Collected data entries
==================================================

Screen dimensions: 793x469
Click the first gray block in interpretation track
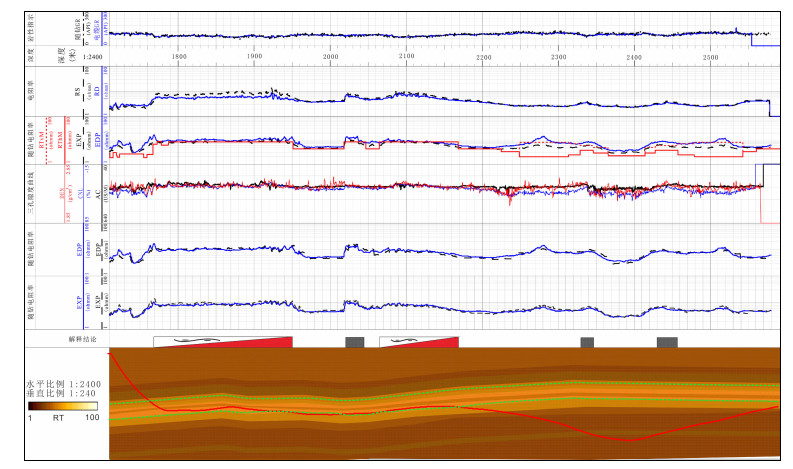pyautogui.click(x=354, y=342)

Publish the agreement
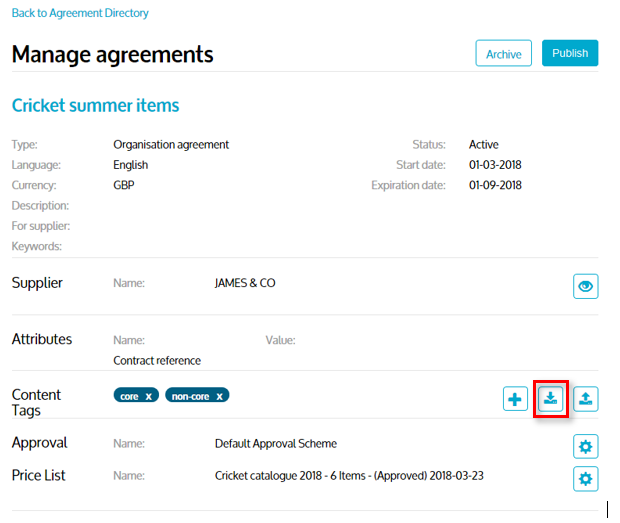coord(569,54)
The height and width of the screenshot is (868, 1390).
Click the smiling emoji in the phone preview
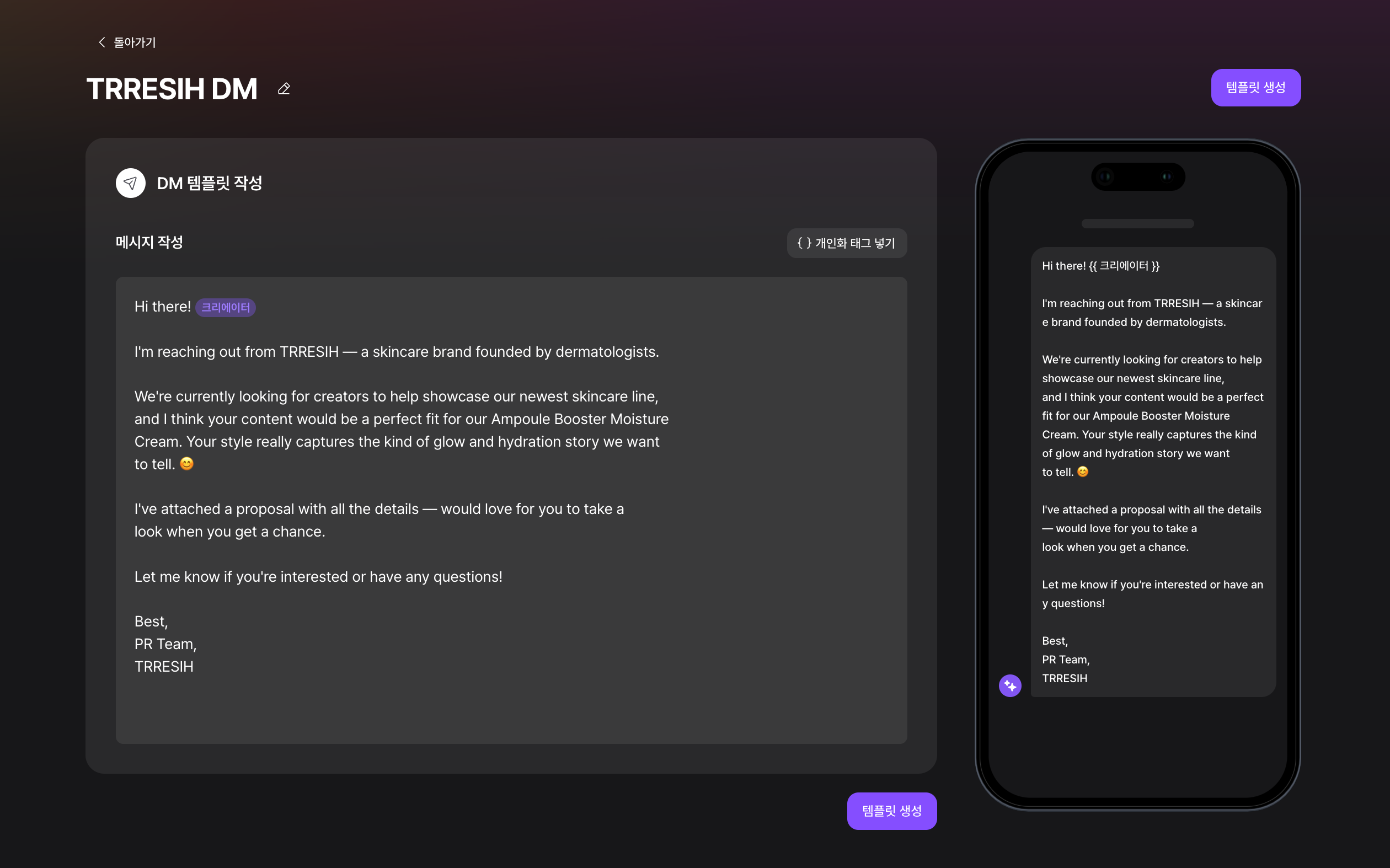pyautogui.click(x=1083, y=471)
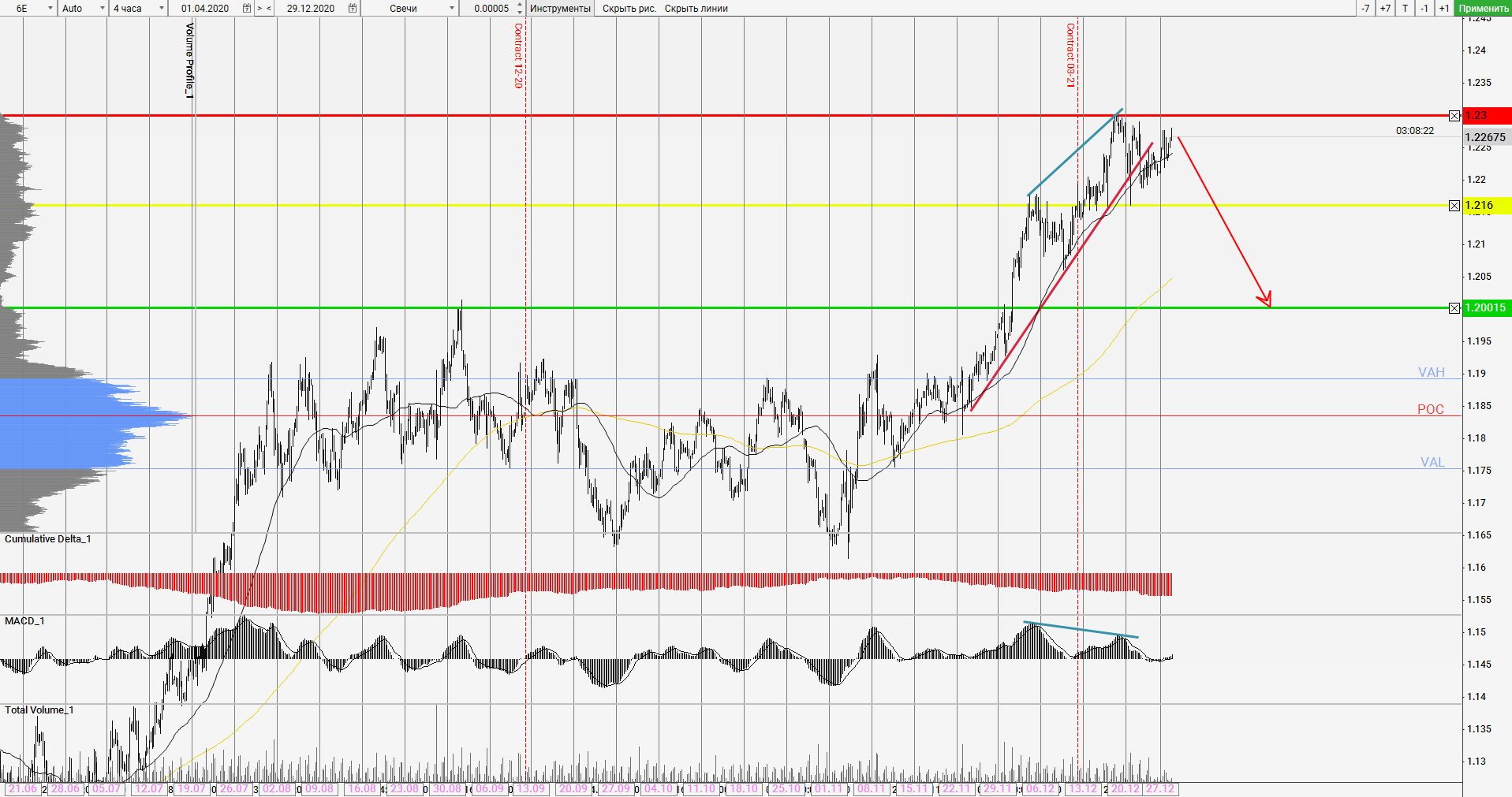Expand the Auto dropdown
This screenshot has height=797, width=1512.
coord(103,8)
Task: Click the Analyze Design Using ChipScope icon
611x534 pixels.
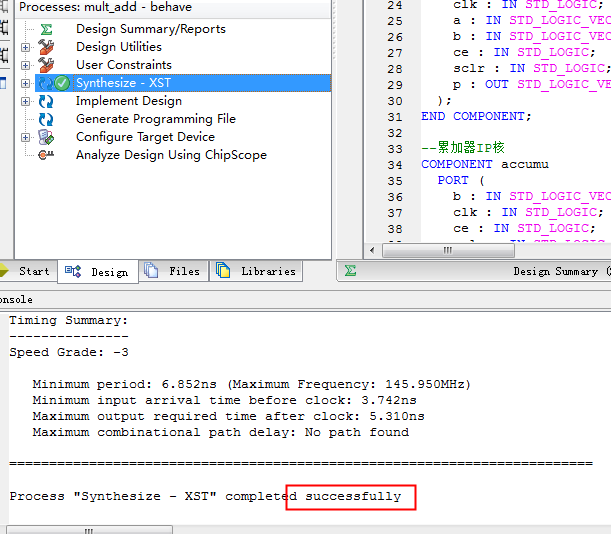Action: pos(46,155)
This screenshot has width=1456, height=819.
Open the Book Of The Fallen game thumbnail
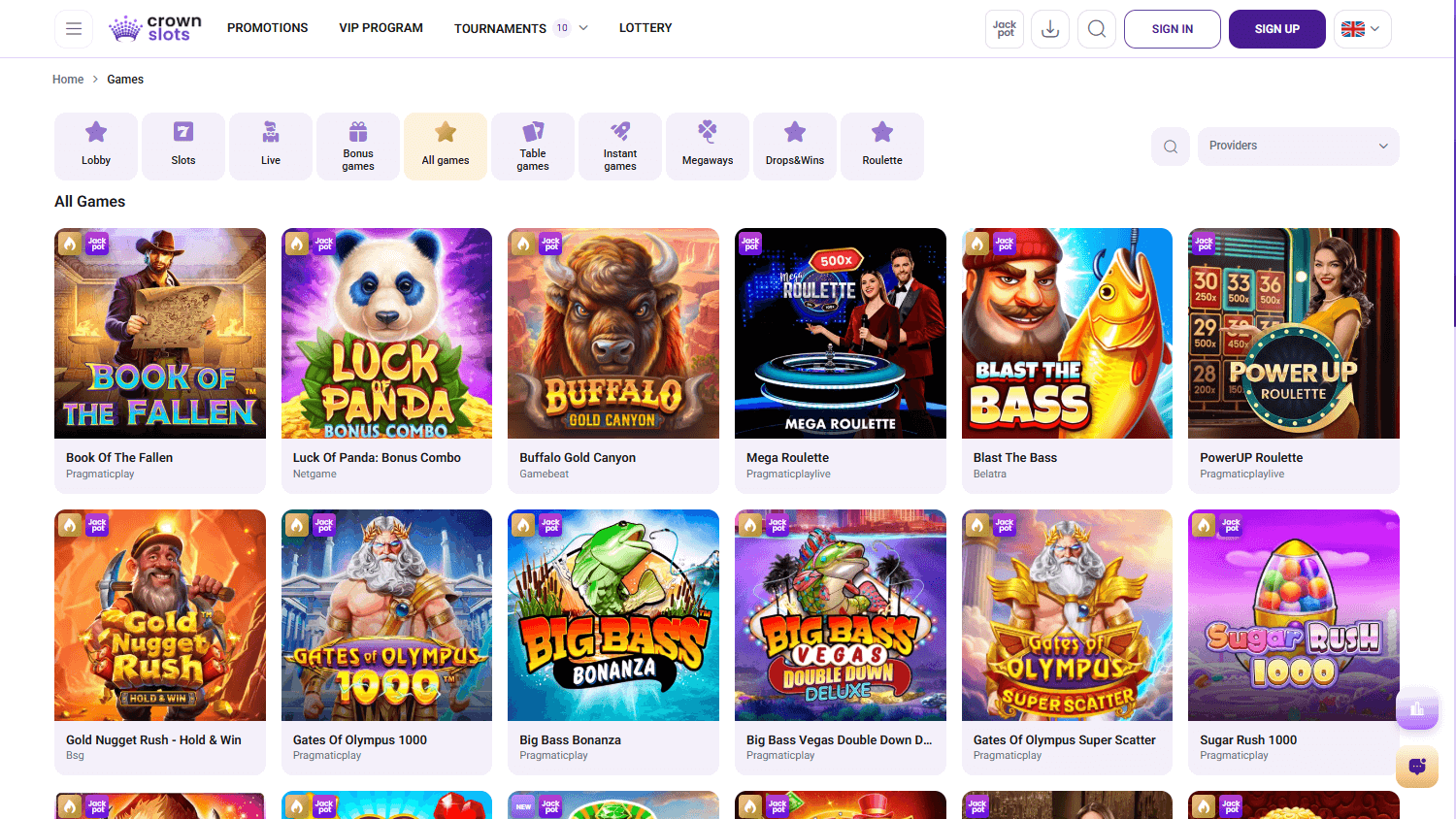click(159, 333)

==================================================

_Your assignment_
Return the entries above exactly and in full; do not include images.

_Task answer_
Screen dimensions: 793x469
Click the first gray block in interpretation track
pyautogui.click(x=354, y=342)

Publish the agreement
coord(569,54)
The height and width of the screenshot is (868, 1390).
Click the smiling emoji in the phone preview
pyautogui.click(x=1083, y=471)
Expand the Auto dropdown
This screenshot has height=797, width=1512.
coord(103,8)
Task: Click the Analyze Design Using ChipScope icon
611x534 pixels.
Action: pos(46,155)
This screenshot has width=1456, height=819.
Open the Book Of The Fallen game thumbnail
click(159, 333)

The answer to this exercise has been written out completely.